EXTRACTED INFORMATION:

[start]

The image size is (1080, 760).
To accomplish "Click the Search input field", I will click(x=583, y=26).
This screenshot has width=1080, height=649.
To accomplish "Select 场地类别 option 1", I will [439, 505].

[end]
[start]

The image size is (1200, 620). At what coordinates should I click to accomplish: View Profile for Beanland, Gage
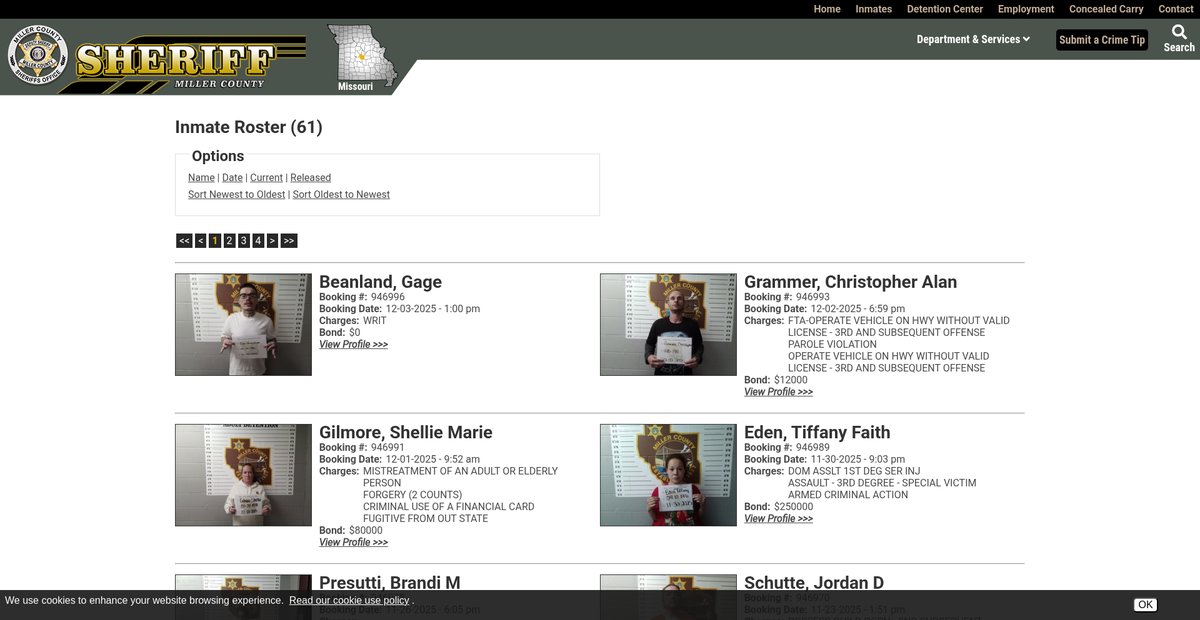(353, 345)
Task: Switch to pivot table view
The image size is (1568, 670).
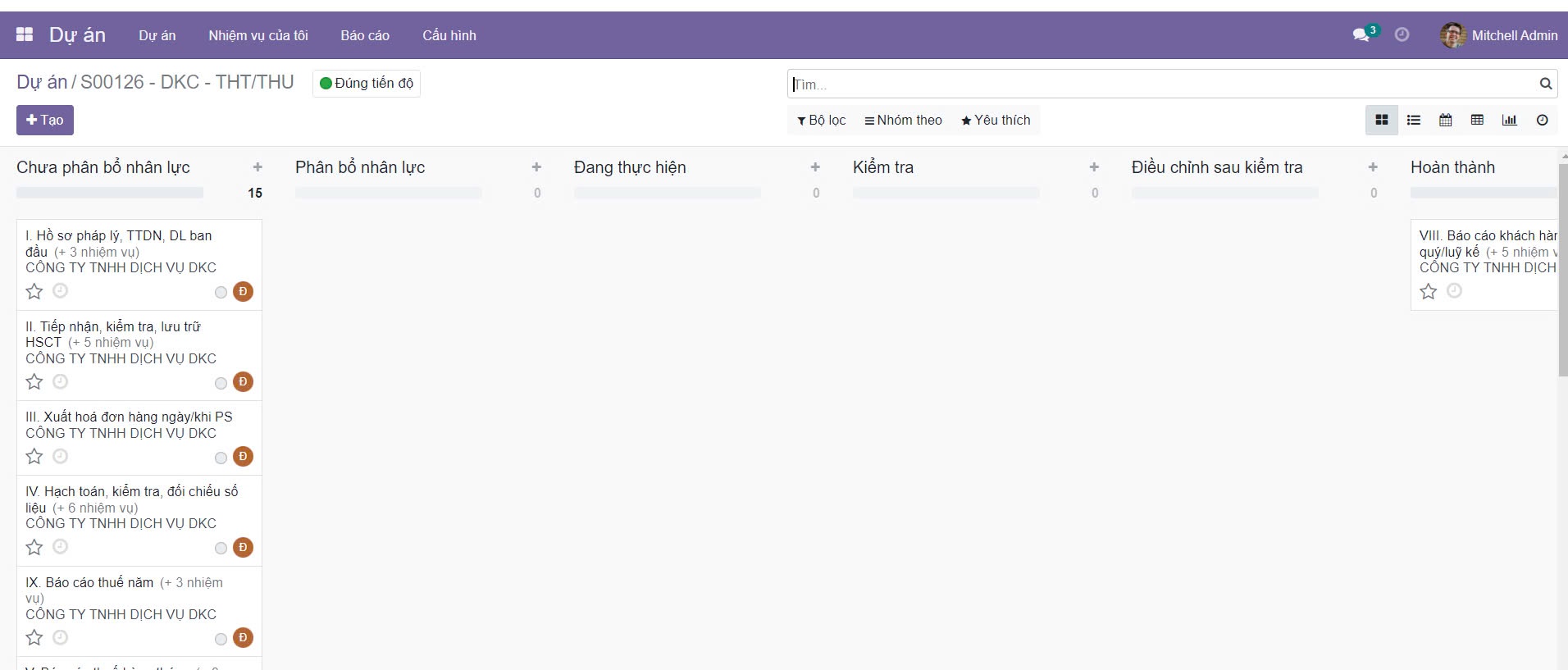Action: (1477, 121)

[end]

WHAT TO DO: Output the listing from the line containing "The image size is (1080, 760)." through the line containing "will [439, 505].", copying each line verbatim.

TASK ANSWER:
The image size is (1080, 760).
To accomplish "Click the Search input field", I will click(x=583, y=26).
This screenshot has width=1080, height=649.
To accomplish "Select 场地类别 option 1", I will [439, 505].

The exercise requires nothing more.